# Description of the task
Retyping the records exactly, down to the last line, is the whole job.

# Supplied records
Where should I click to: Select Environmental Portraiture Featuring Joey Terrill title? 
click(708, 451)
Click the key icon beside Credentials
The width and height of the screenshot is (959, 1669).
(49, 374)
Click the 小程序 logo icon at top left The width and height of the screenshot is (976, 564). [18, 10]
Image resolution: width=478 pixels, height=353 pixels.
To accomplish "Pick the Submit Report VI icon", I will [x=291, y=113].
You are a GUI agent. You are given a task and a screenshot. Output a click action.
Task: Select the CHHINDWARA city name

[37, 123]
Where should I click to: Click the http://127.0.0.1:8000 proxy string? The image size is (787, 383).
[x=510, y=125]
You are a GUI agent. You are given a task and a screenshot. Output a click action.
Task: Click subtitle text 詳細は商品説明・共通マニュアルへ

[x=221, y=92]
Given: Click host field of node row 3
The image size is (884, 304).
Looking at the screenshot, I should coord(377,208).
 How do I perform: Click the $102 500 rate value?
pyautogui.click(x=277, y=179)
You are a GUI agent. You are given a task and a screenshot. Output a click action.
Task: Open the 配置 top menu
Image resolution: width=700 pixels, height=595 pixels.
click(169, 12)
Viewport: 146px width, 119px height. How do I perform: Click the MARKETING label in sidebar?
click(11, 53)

# Result for this task
Where should I click to: Select Environmental Portraiture Featuring Joey Terrill title? 
click(708, 451)
Click the key icon beside Credentials
The width and height of the screenshot is (959, 1669).
(49, 374)
Click the 小程序 logo icon at top left The width and height of the screenshot is (976, 564). [18, 10]
Image resolution: width=478 pixels, height=353 pixels.
To accomplish "Pick the Submit Report VI icon", I will [x=291, y=113].
You are a GUI agent. You are given a task and a screenshot. Output a click action.
Task: Select the CHHINDWARA city name

[37, 123]
Where should I click to: Click the http://127.0.0.1:8000 proxy string? The image size is (787, 383).
[x=510, y=125]
You are a GUI agent. You are given a task and a screenshot. Output a click action.
Task: Click subtitle text 詳細は商品説明・共通マニュアルへ

[x=221, y=92]
Given: Click host field of node row 3
The image size is (884, 304).
Looking at the screenshot, I should coord(377,208).
 How do I perform: Click the $102 500 rate value?
pyautogui.click(x=277, y=179)
You are a GUI agent. You are given a task and a screenshot. Output a click action.
Task: Open the 配置 top menu
Image resolution: width=700 pixels, height=595 pixels.
click(169, 12)
Viewport: 146px width, 119px height. How do I perform: Click the MARKETING label in sidebar?
click(11, 53)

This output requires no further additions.